The Real McCoy range is made up of a few releases, all distilled and matured and, as far as I’m aware, bottled at Foursquare distillery. Using molasses, the rum produced here is for me an iconic Bajan style rum. The rum I’ll be looking at today is the Real McCoy 14yr old Limited Edition. There are some crossovers with Foursquare’s own Doorly’s range as they also have a 5yr old, 12 yr old and 14 yr old.

Real McCoy 14yr Old Limited Edition Bajan Rum – 46% NCF Unknown Natural Colour Unknown No Added Sugars RRP £82.75 Bott 2019

This rum is produced using both pot still and column still spirit and was matured in ex bourbon casks.

The colour in the glass is a nice deep copper hue. If someone whispered the words ‘Dark Rum’ in my ear this is the sort of thing I’d envisage right before I called the police.

On the nose there’s initially some big eucalyptus notes, followed by grilled pineapple and coconut. Things open up a little more with more fruit but we’re taking a trip back in time for me, its banana with brown sugar and sultanas that you wrap in tinfoil and stick on the BBQ. Anyone else remember that? There is a touch of earthiness that is preceded by something akin to butterscotch and a small sprinkle of orange zest.

On the palate the texture is good, similar to most middle of the road non-chill filtered whiskies I’ve tried in the past 14 years. That earthiness from the nose comes in first of all alongside a honey like sweetness and a hint of smoke. Raisins, toffee and treacle are up next with a hefty helping of oak influence. Spices and vanilla take us into the finish alongside dark chocolate.

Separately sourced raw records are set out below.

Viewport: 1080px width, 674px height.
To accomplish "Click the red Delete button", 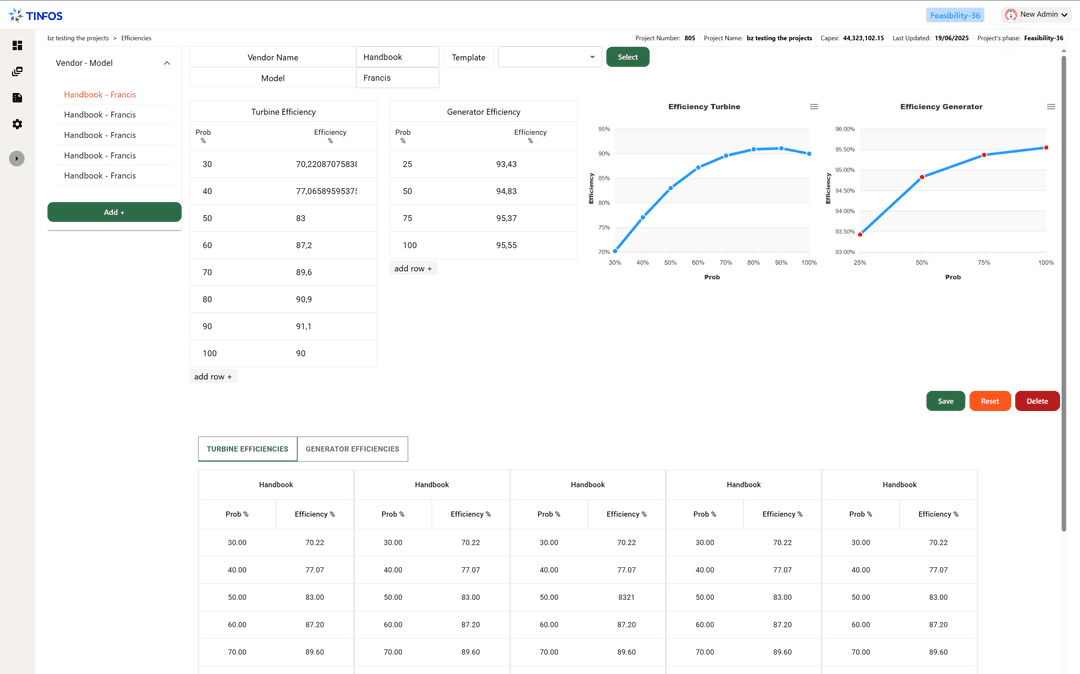I will 1037,401.
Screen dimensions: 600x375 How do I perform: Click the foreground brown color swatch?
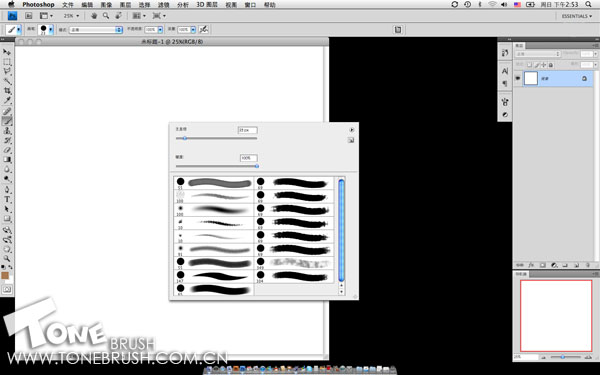[x=5, y=276]

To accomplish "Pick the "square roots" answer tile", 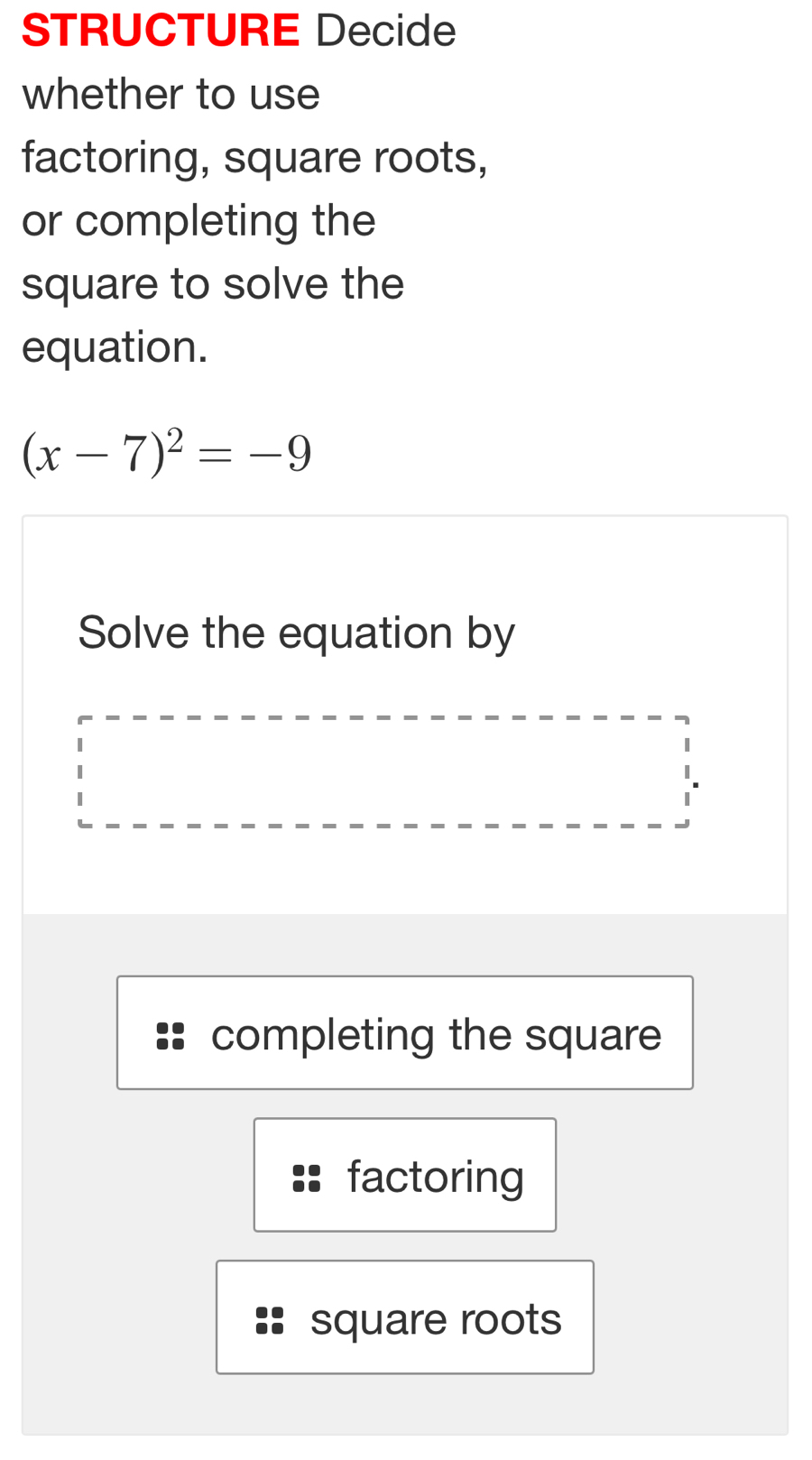I will click(x=405, y=1317).
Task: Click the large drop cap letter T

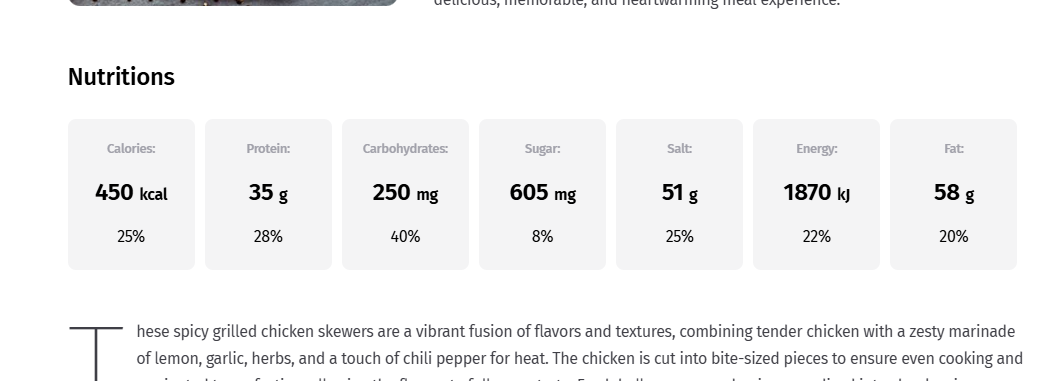Action: point(96,353)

The finish itself is lovely and long, warming and with plenty of honey and spices including but not limited to Grenadian nutmeg.

Overall this is my kind of drinking rum. Complex and can easily stand shoulder to shoulder with many of the whiskies on my shelves. The legacy of Bill McCoy is alive and well. I’d note this is a little more difficult to get hold of here in the UK. It’s available at the Whisky Exchange but is much more readily available across the pond in the US…

Just saying..

Score: Outstanding

Fancy some tunes? The Rum Rhythm for this dram comes from Ohio based Monster Rally with Adventure, an instrumental tune with a tropical/bluegrass crossover vibe.

Holy Grail – Indiana Jones himself can only hope to find such a treasure.
Unbelievable – Among the best I’ve ever had. Must be tried at all costs.
Outstanding – One you should try to get hold of. Qualities in abundance.
Very Good – One to have on the shelf regularly. Provides consistent enjoyment.
Good – I’d happily drink this. One to buy at the right price.
Solid – No particular flaws but no wow factor either.
Fine – There to take the edge off. Good for highballs and won’t need much thought.
Meh – Somewhat flawed. More of a chore than a pleasure.
Oh Dear – Consistent flaws. Gets you where you’re going at the speed you want to get there.
Please Make it Stop – Not one to seek out. Hope for a gift receipt.